◆ **EXERCISE INSTRUCTIONS**:
Find each line below containing the word "Colleges" and copy it.

◆ **Saved data entries**:
BEGIN

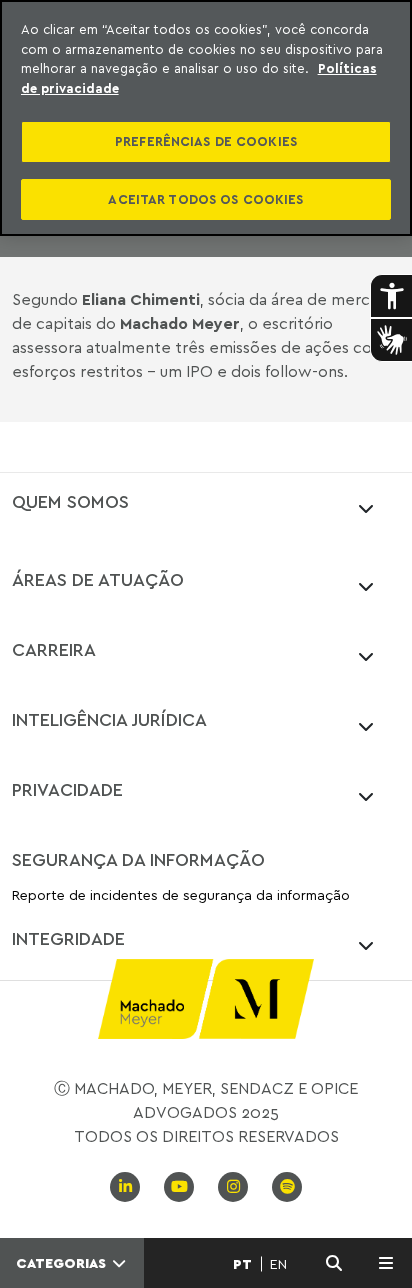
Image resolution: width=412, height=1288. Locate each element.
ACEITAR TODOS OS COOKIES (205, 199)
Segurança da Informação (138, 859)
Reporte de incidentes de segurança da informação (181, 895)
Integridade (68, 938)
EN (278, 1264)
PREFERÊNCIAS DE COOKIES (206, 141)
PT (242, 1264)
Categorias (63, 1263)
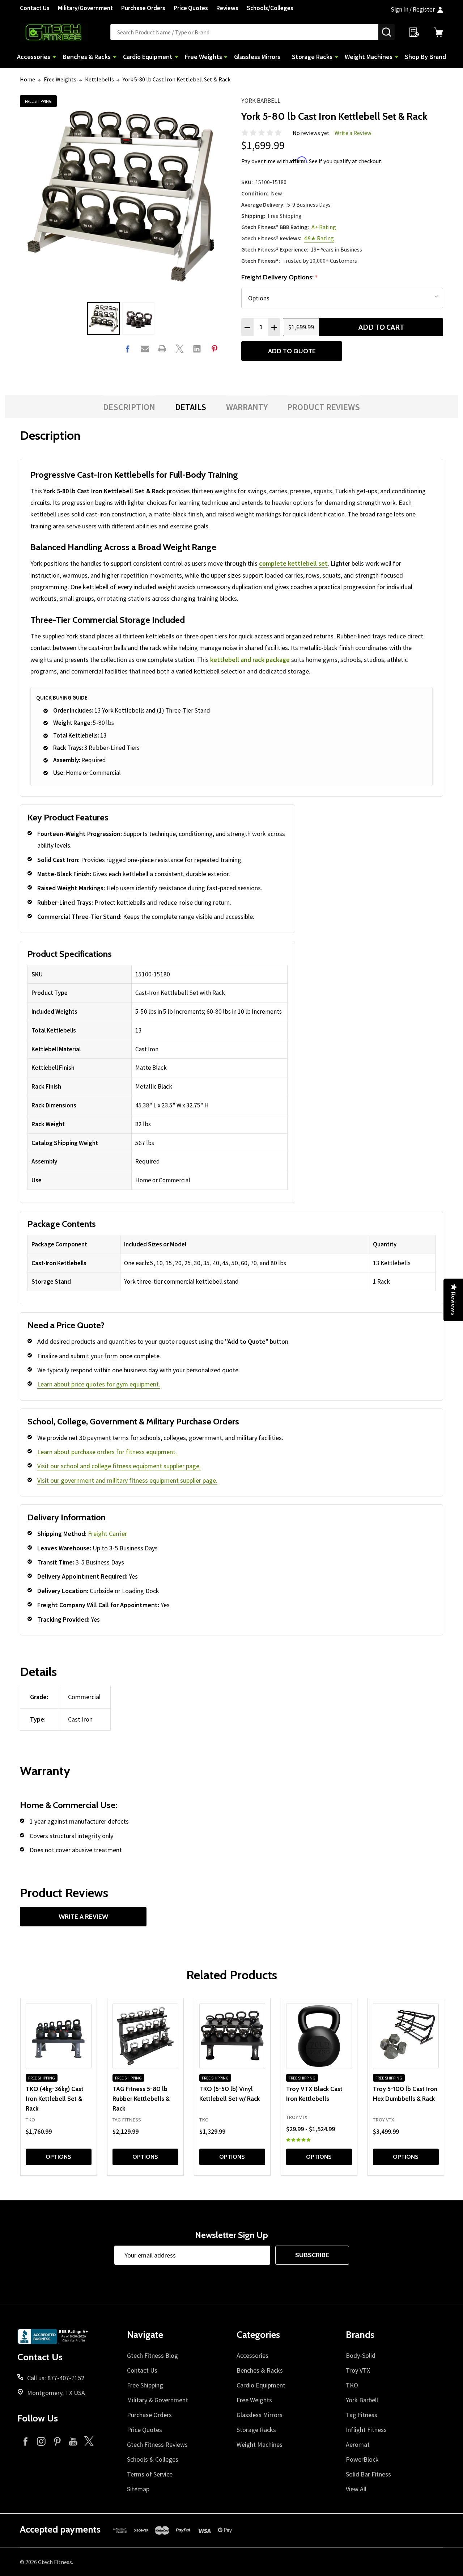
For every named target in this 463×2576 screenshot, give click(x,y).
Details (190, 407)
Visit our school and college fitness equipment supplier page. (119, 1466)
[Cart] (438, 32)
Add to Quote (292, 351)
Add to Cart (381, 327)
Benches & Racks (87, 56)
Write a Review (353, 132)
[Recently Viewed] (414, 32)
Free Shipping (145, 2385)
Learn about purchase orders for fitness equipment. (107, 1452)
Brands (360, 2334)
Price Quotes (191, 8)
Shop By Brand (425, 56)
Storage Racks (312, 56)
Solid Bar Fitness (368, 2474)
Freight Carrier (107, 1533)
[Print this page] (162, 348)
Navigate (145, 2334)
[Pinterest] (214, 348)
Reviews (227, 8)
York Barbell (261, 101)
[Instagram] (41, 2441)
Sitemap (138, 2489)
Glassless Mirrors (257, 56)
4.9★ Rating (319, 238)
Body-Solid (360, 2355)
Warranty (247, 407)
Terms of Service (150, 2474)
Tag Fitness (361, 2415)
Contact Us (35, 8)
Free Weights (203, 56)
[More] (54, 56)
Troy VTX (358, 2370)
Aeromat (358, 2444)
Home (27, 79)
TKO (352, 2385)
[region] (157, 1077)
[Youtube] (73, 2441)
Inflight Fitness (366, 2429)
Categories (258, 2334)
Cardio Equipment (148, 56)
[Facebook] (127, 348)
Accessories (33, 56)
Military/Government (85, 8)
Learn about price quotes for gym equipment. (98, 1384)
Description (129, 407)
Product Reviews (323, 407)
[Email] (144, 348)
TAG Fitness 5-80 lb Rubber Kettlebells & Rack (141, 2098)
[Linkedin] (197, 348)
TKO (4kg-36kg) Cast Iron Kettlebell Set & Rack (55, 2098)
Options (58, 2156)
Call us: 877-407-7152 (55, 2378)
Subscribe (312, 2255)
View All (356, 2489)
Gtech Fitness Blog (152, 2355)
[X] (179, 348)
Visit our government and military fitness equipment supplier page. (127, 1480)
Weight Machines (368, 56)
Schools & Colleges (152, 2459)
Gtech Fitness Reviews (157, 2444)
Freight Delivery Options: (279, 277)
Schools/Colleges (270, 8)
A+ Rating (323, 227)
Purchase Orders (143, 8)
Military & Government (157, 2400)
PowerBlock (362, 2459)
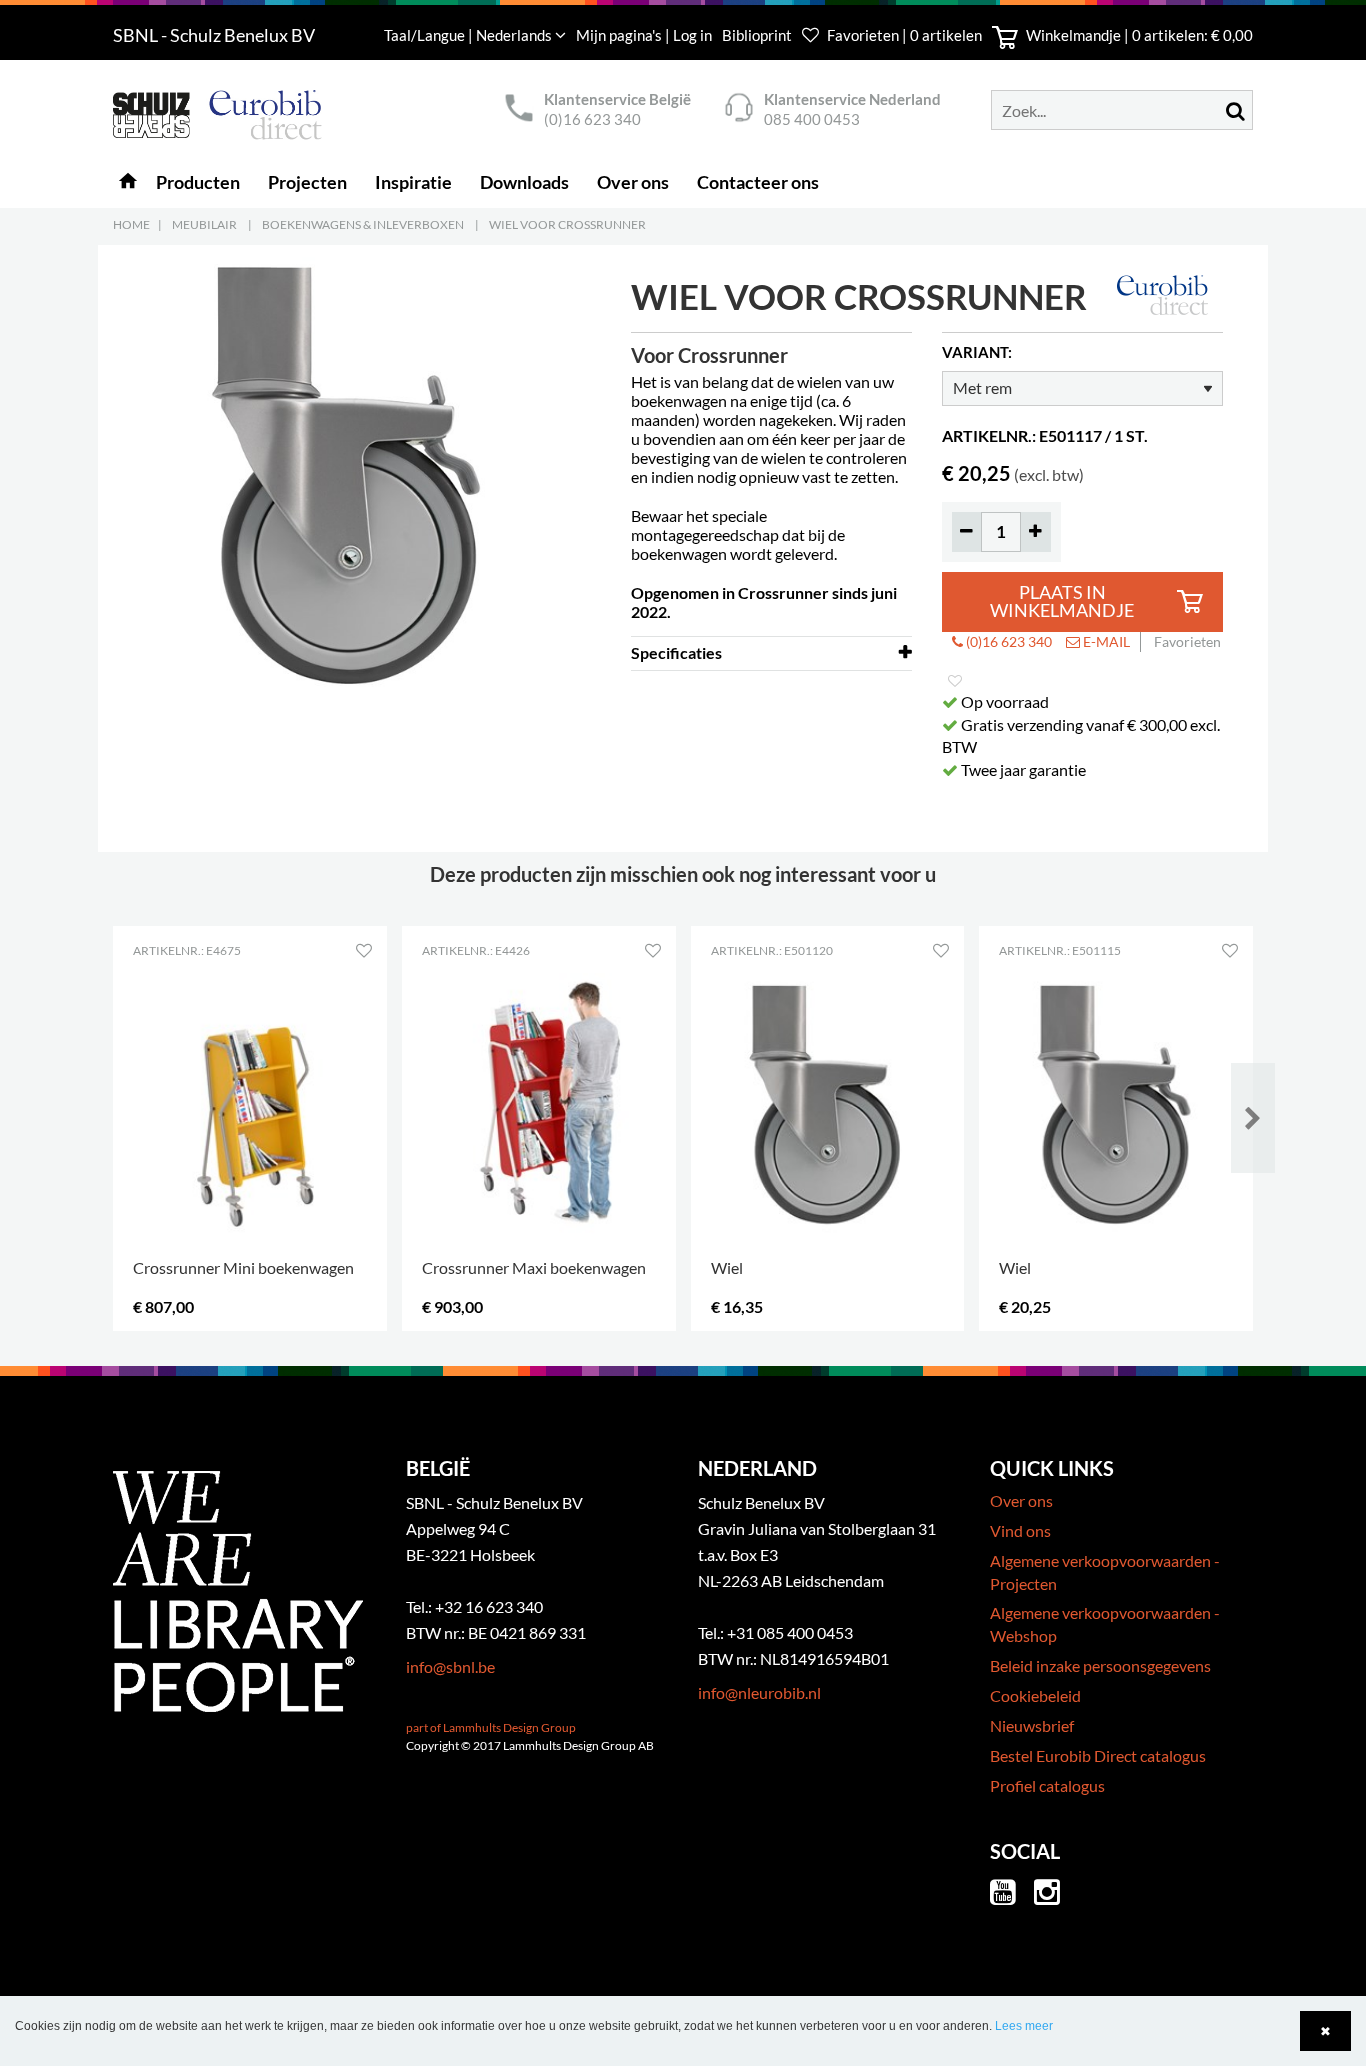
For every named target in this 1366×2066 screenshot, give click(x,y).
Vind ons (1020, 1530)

END

◆ **ANSWER**:
Schools & Colleges (152, 2459)
Schools/Colleges (270, 8)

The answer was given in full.